What the exercise asks:
Please return the lines below verbatim, beginning at the one that has "Cuts (20, 2270)" and stopping after the one that has "Screenshot is 407x2576.", and add no other lines.

Input:
_ _ _ _ _

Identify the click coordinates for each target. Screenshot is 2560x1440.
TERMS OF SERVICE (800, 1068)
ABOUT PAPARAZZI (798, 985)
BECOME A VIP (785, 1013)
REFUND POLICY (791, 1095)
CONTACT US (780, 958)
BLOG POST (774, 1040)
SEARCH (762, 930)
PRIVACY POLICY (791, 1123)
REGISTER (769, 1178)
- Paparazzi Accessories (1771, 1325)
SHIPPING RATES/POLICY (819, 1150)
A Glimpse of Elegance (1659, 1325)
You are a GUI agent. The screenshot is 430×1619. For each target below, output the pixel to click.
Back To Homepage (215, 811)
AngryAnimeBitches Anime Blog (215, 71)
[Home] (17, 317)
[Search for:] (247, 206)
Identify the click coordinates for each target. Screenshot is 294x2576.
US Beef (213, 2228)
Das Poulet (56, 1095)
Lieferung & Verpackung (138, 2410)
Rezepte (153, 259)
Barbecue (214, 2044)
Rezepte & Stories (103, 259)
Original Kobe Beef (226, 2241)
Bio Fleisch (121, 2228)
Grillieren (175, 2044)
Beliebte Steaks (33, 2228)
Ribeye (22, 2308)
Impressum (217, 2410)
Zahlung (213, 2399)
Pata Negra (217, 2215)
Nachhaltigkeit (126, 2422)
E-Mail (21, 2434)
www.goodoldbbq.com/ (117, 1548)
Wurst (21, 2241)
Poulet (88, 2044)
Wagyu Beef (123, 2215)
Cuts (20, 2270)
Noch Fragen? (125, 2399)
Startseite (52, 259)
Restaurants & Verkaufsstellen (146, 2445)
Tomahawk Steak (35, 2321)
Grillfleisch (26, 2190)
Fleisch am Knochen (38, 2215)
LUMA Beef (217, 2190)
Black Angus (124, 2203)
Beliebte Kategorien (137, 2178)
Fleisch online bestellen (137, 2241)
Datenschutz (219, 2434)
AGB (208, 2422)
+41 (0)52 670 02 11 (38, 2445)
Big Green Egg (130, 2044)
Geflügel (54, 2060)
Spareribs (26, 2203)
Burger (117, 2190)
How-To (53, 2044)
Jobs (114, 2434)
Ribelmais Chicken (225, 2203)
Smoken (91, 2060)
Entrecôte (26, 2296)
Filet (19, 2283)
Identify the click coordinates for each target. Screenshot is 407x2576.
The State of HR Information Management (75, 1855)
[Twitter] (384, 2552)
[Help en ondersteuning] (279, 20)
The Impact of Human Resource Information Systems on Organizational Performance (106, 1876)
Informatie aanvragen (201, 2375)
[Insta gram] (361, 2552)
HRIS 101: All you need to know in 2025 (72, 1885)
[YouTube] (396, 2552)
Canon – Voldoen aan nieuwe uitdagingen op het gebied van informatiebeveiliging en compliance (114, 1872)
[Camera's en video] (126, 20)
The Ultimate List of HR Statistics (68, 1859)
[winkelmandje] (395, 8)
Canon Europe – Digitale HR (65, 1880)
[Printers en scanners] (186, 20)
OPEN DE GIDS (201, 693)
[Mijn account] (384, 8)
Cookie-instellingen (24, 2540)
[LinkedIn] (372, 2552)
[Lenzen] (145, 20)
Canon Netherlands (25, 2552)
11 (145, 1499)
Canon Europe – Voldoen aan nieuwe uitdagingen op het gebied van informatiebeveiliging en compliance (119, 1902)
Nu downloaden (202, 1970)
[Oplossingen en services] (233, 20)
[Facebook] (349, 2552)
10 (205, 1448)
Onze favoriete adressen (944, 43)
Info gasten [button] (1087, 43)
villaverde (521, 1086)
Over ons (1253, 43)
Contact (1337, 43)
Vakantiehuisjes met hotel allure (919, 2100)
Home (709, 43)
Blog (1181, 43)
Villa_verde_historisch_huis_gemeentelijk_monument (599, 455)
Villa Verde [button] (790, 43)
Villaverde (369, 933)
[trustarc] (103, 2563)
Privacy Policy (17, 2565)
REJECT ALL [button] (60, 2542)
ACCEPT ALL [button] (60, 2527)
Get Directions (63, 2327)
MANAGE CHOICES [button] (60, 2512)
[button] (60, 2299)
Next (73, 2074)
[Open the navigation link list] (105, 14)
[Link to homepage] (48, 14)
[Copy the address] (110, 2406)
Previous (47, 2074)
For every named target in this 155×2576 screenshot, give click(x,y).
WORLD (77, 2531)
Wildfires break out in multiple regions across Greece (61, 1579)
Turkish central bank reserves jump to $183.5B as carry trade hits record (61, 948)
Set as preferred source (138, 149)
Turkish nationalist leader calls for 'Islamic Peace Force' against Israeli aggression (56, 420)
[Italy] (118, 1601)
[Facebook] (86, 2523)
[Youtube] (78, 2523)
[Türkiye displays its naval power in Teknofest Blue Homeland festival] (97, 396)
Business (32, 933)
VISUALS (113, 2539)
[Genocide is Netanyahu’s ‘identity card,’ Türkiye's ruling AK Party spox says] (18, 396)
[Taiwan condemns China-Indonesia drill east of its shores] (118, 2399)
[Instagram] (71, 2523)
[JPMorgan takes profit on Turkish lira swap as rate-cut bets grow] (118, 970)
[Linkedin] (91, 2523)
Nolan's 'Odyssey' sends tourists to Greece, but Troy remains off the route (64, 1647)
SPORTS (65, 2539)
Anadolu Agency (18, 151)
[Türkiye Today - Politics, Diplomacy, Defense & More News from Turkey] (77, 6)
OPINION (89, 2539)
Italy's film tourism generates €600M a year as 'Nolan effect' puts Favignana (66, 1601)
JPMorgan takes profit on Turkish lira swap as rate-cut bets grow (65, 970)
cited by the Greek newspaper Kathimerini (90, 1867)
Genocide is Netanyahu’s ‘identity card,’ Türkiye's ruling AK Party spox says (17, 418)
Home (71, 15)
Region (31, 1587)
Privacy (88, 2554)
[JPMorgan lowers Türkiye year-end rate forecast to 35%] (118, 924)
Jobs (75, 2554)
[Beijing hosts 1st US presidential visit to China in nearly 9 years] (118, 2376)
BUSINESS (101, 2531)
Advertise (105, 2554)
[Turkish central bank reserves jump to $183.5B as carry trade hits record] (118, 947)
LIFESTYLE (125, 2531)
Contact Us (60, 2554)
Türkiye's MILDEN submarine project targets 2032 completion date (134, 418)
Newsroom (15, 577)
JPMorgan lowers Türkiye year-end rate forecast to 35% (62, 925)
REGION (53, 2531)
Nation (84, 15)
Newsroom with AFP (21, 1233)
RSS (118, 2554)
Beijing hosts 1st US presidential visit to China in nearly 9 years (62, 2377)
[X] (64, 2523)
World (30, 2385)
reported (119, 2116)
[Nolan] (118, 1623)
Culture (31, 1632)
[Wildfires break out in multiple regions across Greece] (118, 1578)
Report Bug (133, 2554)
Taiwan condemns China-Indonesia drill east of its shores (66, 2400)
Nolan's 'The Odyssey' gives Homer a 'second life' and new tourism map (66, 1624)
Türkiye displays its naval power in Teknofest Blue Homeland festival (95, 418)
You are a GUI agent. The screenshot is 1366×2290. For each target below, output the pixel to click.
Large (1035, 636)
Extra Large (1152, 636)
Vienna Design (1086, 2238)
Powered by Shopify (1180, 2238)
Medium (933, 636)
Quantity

_ _ _ _ _

Result of this task:
Cuts (20, 2270)
Noch Fragen? (125, 2399)
Startseite (52, 259)
Restaurants & Verkaufsstellen (146, 2445)
Tomahawk Steak (35, 2321)
Grillfleisch (26, 2190)
Fleisch am Knochen (38, 2215)
LUMA Beef (217, 2190)
Black Angus (124, 2203)
Beliebte Kategorien (137, 2178)
Fleisch online bestellen (137, 2241)
Datenschutz (219, 2434)
AGB (208, 2422)
+41 (0)52 670 02 11 (38, 2445)
Big Green Egg (130, 2044)
Geflügel (54, 2060)
Spareribs (26, 2203)
Burger (117, 2190)
How-To (53, 2044)
Jobs (114, 2434)
Ribelmais Chicken (225, 2203)
Smoken (91, 2060)
Entrecôte (26, 2296)
Filet (19, 2283)
Identify the click coordinates for each target. Screenshot is 407x2576.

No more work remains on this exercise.